THE BLOG

Establishing the 'Hard Truths' About Our Children's Homes

07/01/2014 14:52 GMT | Updated 09/03/2014 09:59 GMT

The Chancellor George Osborne says that 2014 is the year of hard truths. We agree. It is time for hard truths about children's homes. It's time the Government, as Osborne said about Labour and economic strategy, 'was straight with people' about children's homes. It's time for the leadership that the Government's own data demands and they use it to confront the misleading media portrayal that has existed for the past 21 months.

With confidence, the Government can paint a completely different picture of children's homes, one based in reality, and we look forward to the Children's Minister, Edward Timpson, taking the opportunity to do so at the Education Select Committee.

The Government can now decide to stand by its own data and sweep aside previous inexactitudes, extrapolations and interpretations, and challenge anyone who makes a selection that misrepresents. As Michael Gove said on another matter recently in the Daily Mail we must not feed myths. Nick Clegg said yesterday we must beware the 'extreme...unrealistic and unfair.'

When it comes to the future of children's homes the easy work has been done: there have been seven months of expert discussions that have led to consultations and recently published proposals. But, as we have seen with the delay to the introduction of risk assessments for new children's homes, seeing if the proposals can be done is another matter.

Nick Robinson said about the Chancellor's speech that it's as much about politics as it is economics, and so too is the future of children's homes. There is still much we don't know about the direction of this Government towards looked after children: its ideology has been veiled in the few funded developments, adoption first priority, fostering next.

These few developments cannot be said to amount to the comprehensive policy that is needed that covers and directs the work of children's services. You get positive children's homes in a positive children services system. So for children's homes we have reached the end of the beginning, but more widely, as Osborne said, the job is not even 'half done'.

The baseline for the future discussions has to be set by the Government's own data.

At the Education Select Committee before the Christmas break, Michael Gove said action would follow when the Government is 'absolutely certain that we've got the situation right ... and the policies are properly aligned', but that is delayed until an unspecified number of children's homes nationally have improved within an unspecified time.

So where do we start with this data, the DfE data pack on children's homes. Government data should be irrefutable for all. The point of such a document must be to act as a foundation to evidence based policy. https://www.gov.uk/government/uploads/system/uploads/attachment_data/file/265944/childrens_homes_data_pack_2013.pdf

In brief, it states the quality of homes: 72% Good or Better; 16% Outstanding; 56% Good; 24% Adequate; and 5% Inadequate.

The data pack dispels several myths regarding size, location, ownership, deprivation.

There is the same range of quality no matter who runs the homes. Nor does the number of homes correlate to quality or lack of it. The size of a home is not a factor in effectiveness.

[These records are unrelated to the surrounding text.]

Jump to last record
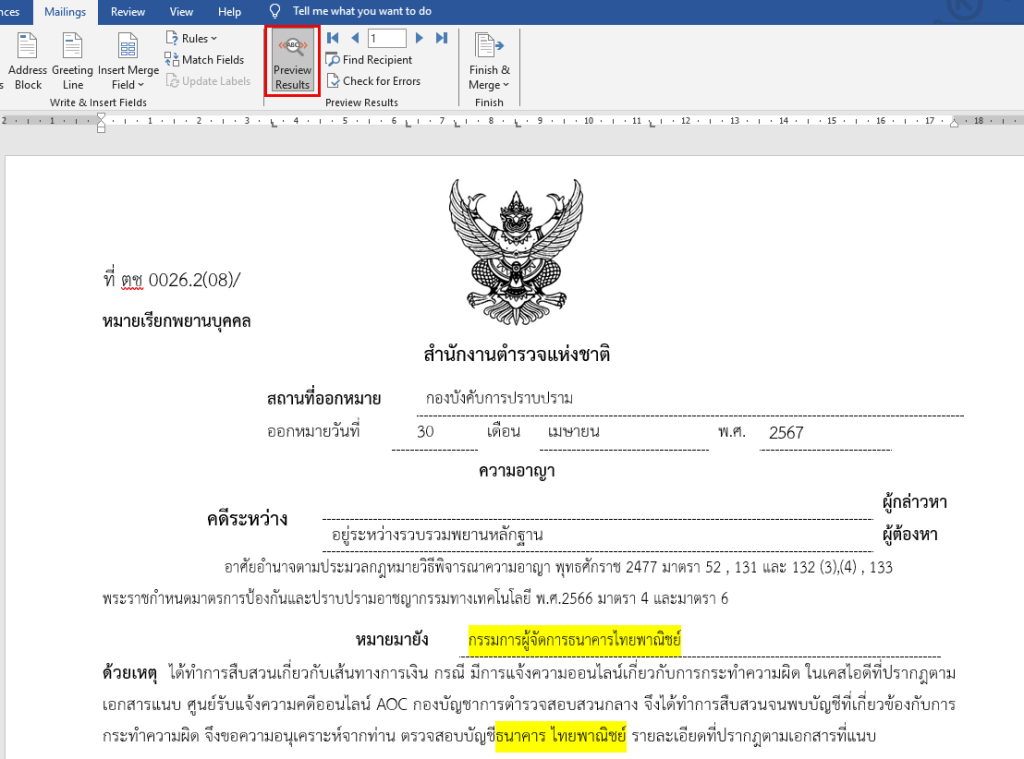The height and width of the screenshot is (759, 1024). click(x=441, y=38)
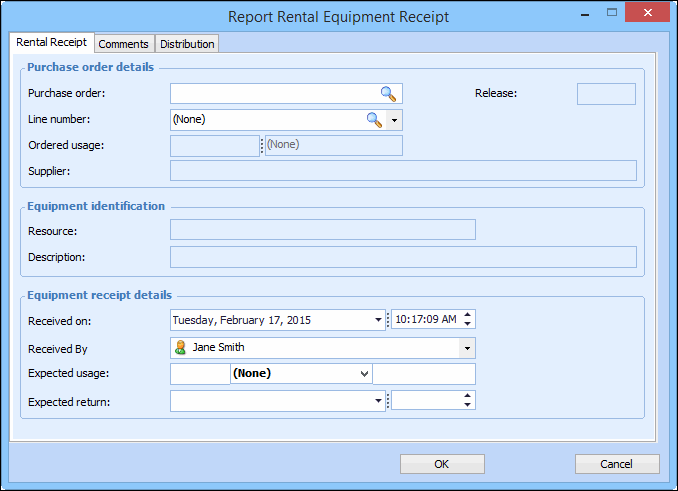Click Jane Smith user icon in Received By

coord(181,348)

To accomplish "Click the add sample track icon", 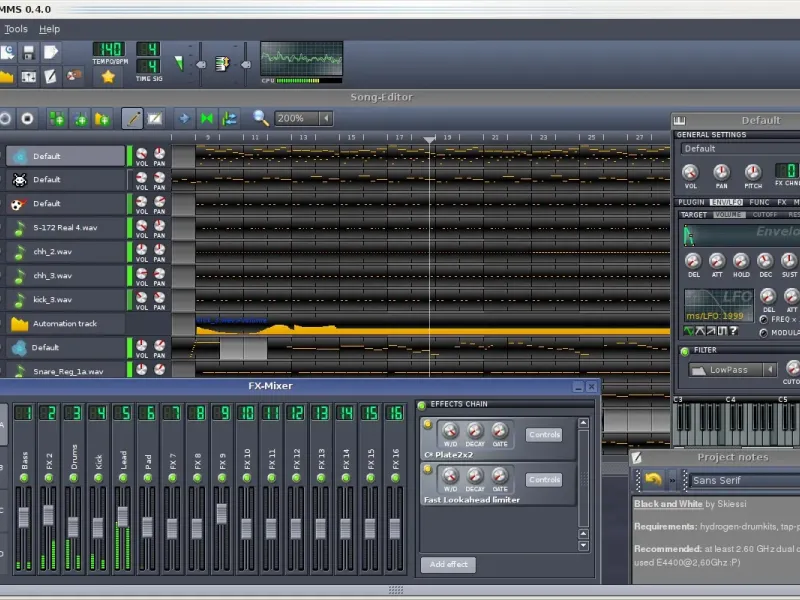I will pos(78,118).
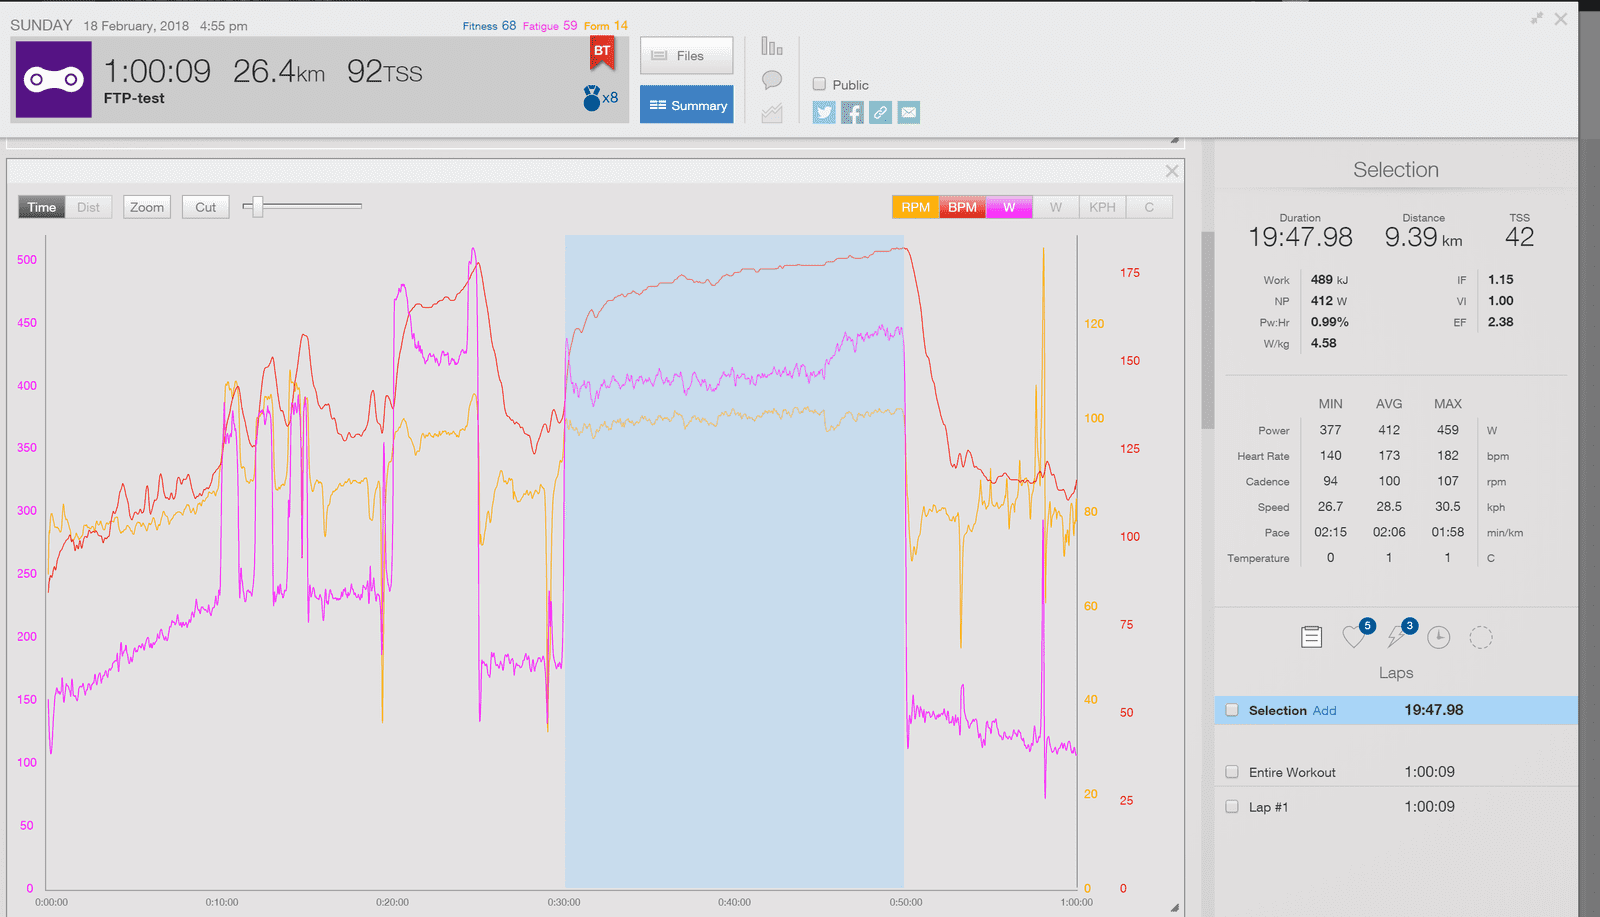The image size is (1600, 917).
Task: Open the purple bike chain workout type icon
Action: [x=54, y=80]
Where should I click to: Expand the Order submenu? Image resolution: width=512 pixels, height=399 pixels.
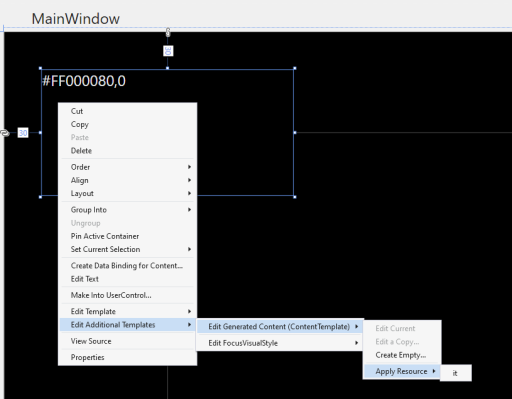click(x=127, y=167)
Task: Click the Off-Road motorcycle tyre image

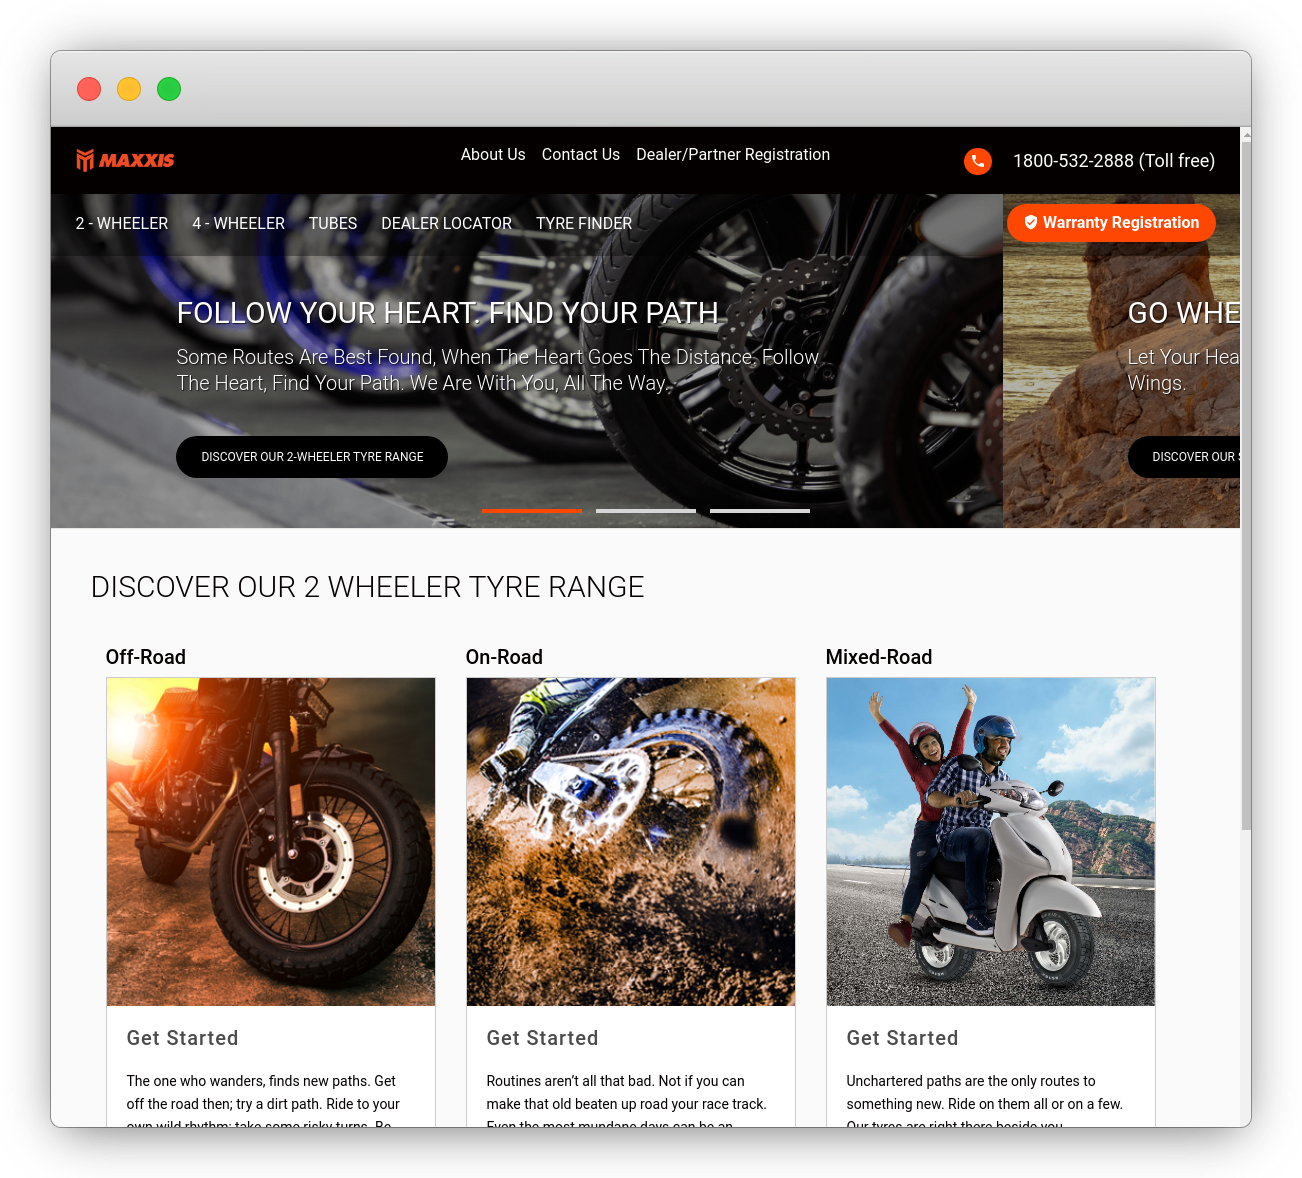Action: (x=271, y=841)
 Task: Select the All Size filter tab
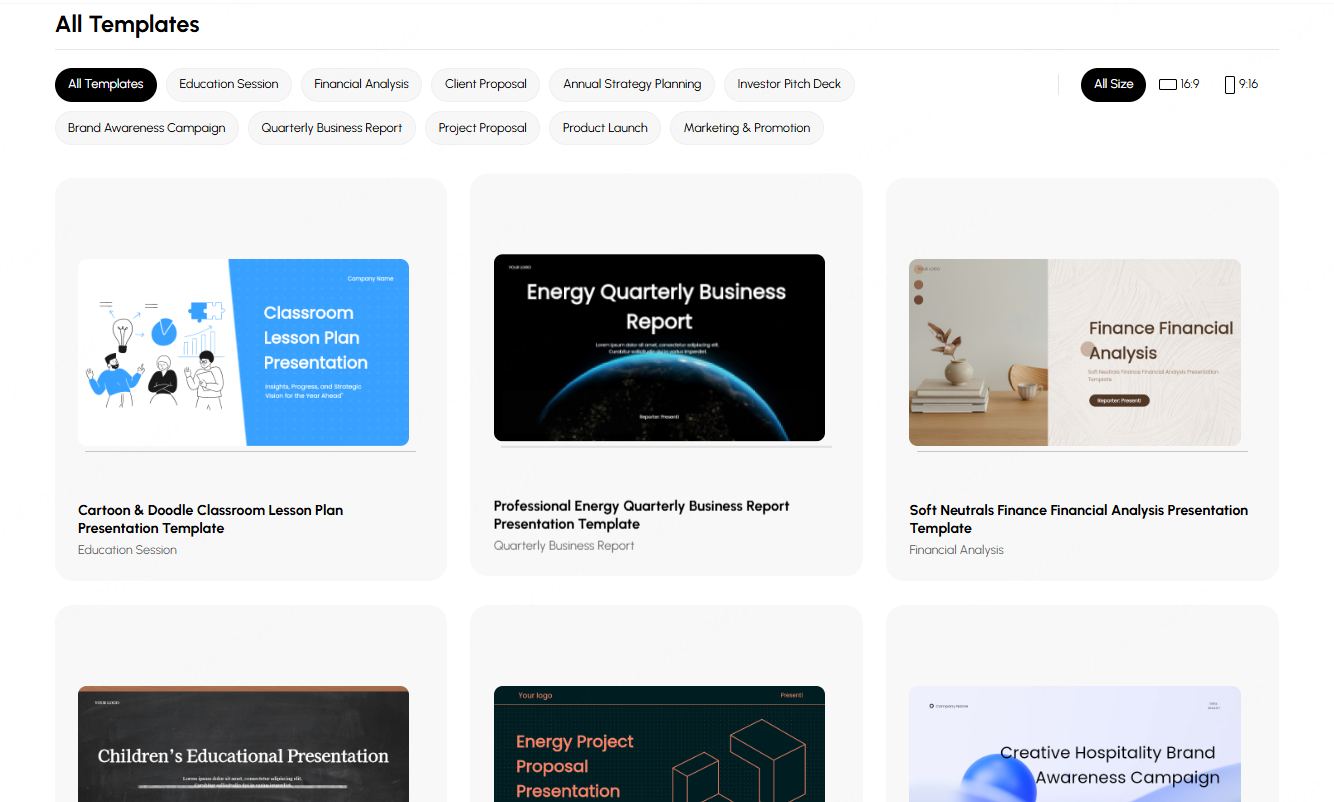1113,84
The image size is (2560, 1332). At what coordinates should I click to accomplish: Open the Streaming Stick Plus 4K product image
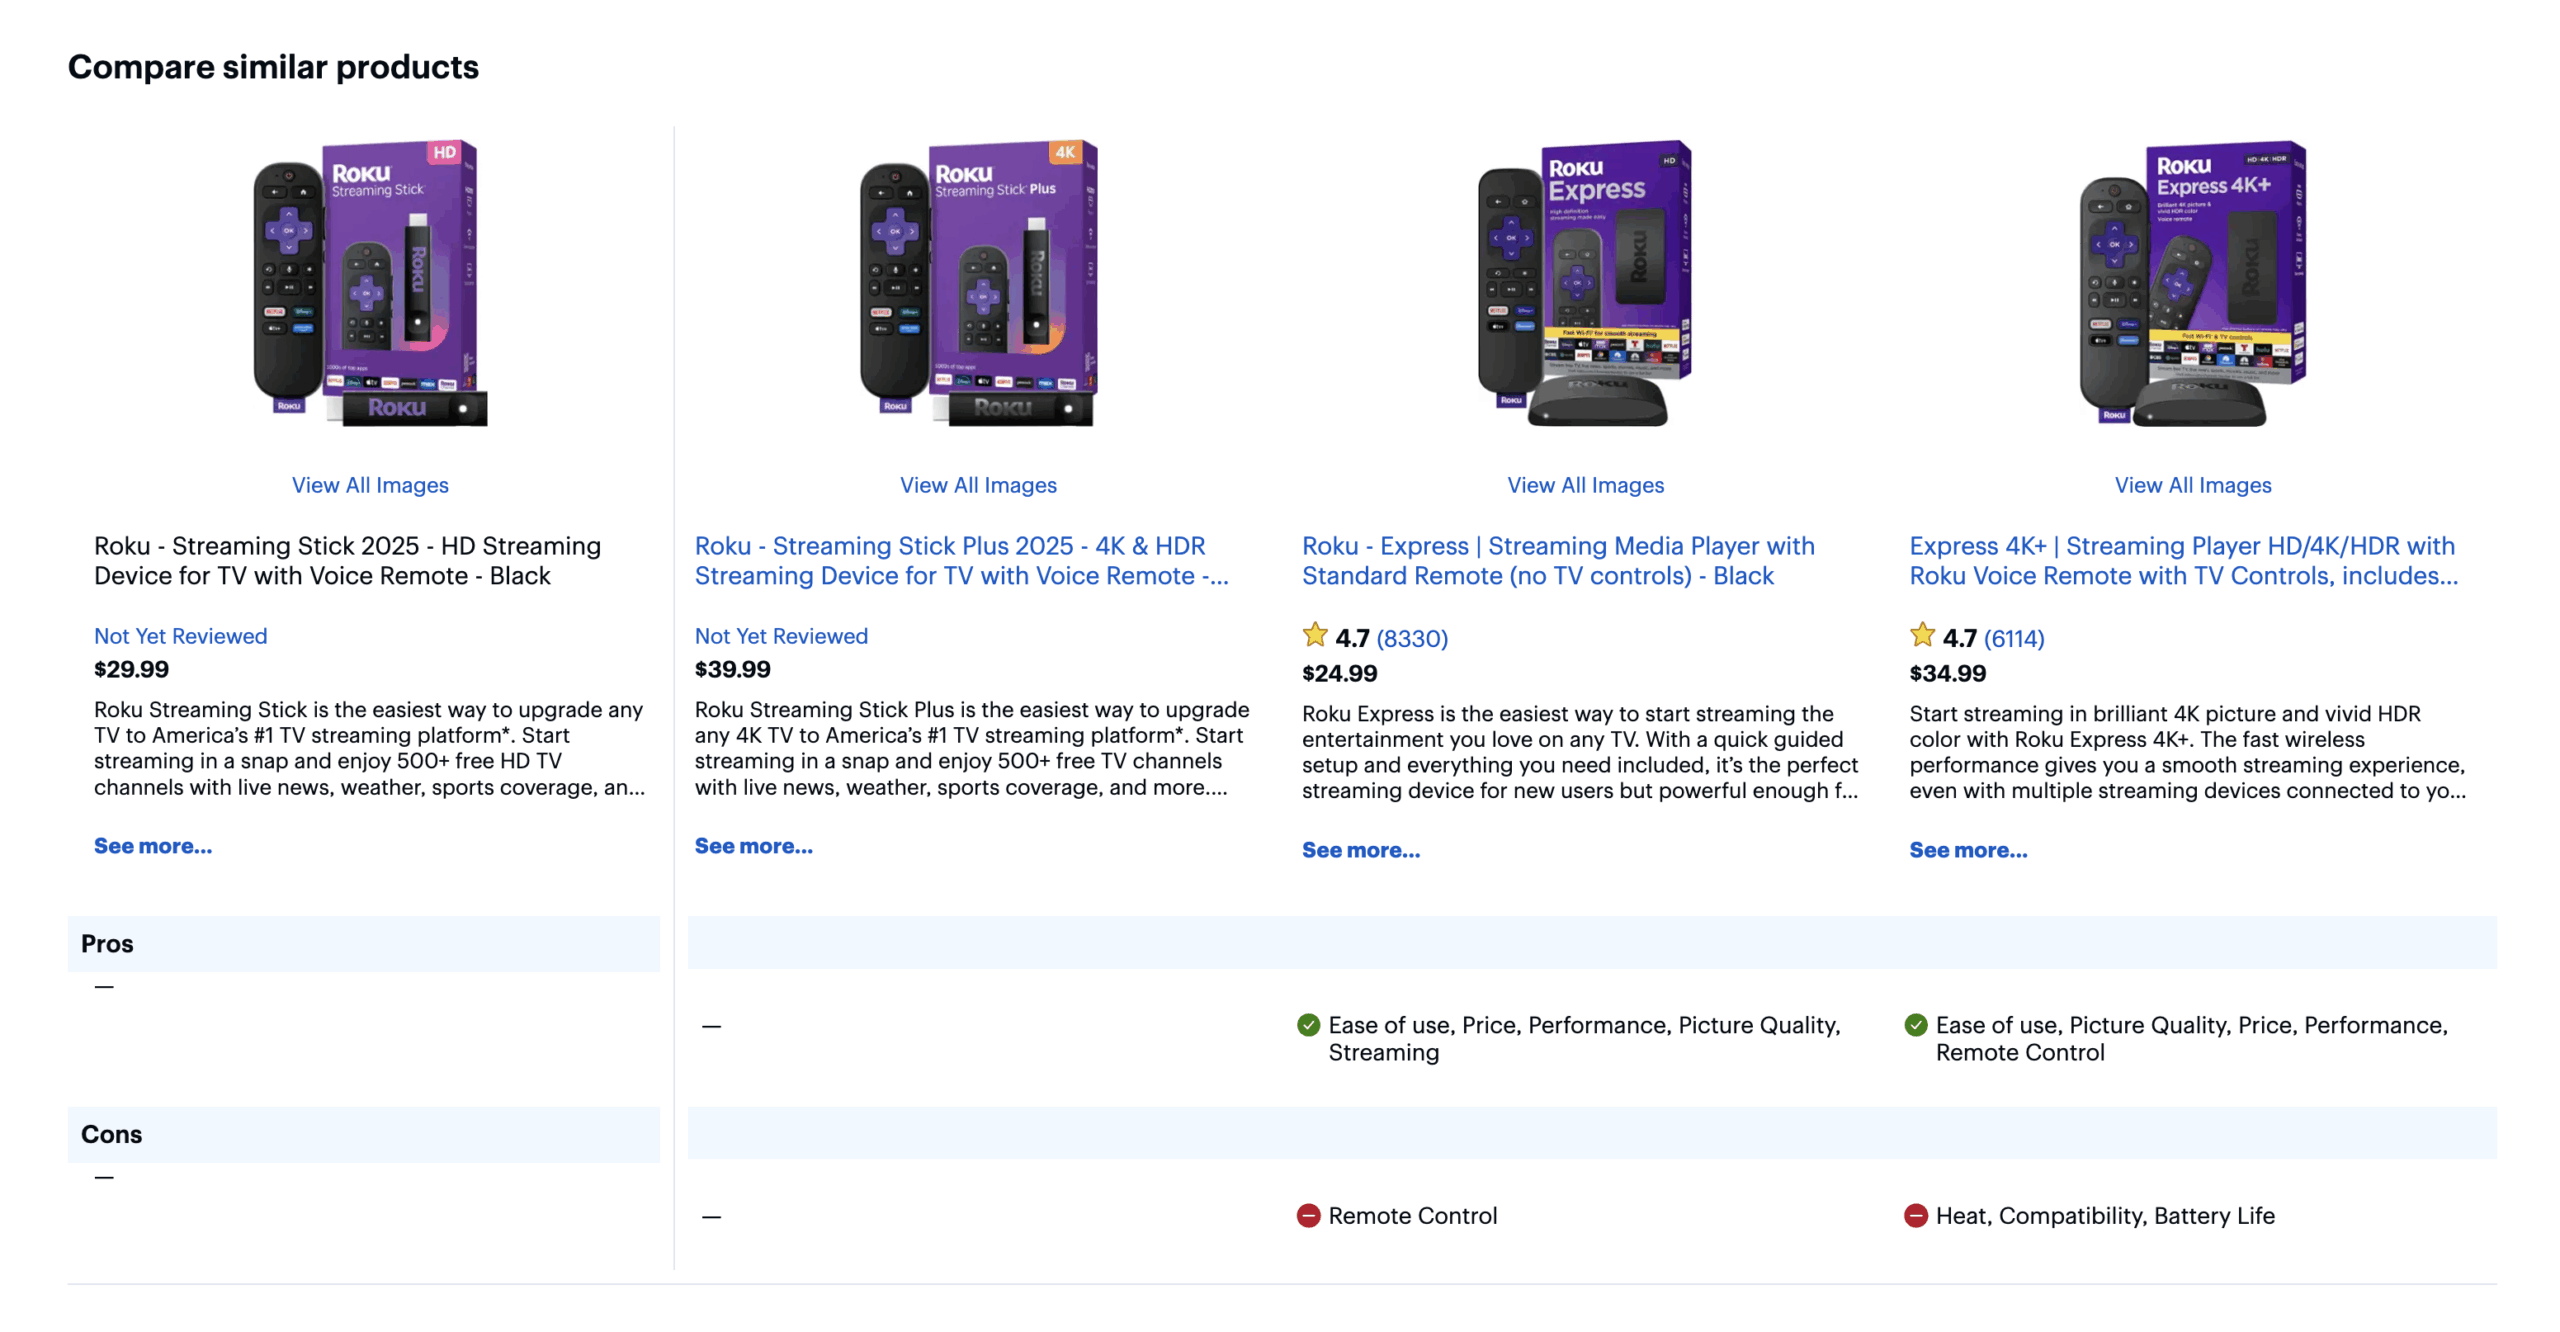[977, 283]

Confounding many comments and headlines, the data pack tells us there is no direct correlation between the location of children's homes and level of deprivation.

Another new research report for Government referred to in the data pack tells us that most placements away from the home area are made to secure specialist provision for children with complex disabilities or severe mental health issues, or to establish some geographical distance to break patterns of risky behaviour (child sexual exploitation, offending behaviour, gangs and guns) http://www.cwrc.ac.uk/projects/1216.html

Here is a reality Government can champion. In less than favourable circumstances over the past year the residential sector has sustained its evidenced level of delivery. It is time for the Government to acknowledge the resilience of this vital sector and to stand against those who seek to turn a song of success into a dirge of failure.

We need more research and data and we should not be afraid of changing our minds when we have better information.

There is an example of a piece of its own data that the Government possesses all the information to challenge. The costings for children's homes in the data pack are inaccurate. A colleague and I have undertaken the most extensive scrutiny ever applied to this matter through a Freedom of Information exercise and we report our findings in the Personal Social Services Research Unit 2013 publication http://www.pssru.ac.uk/project-pages/unit-costs/2013/ On average, an independent sector home costs £2,841.

Only hard truth can help ensure that the residential sector can continue to thrive and improve.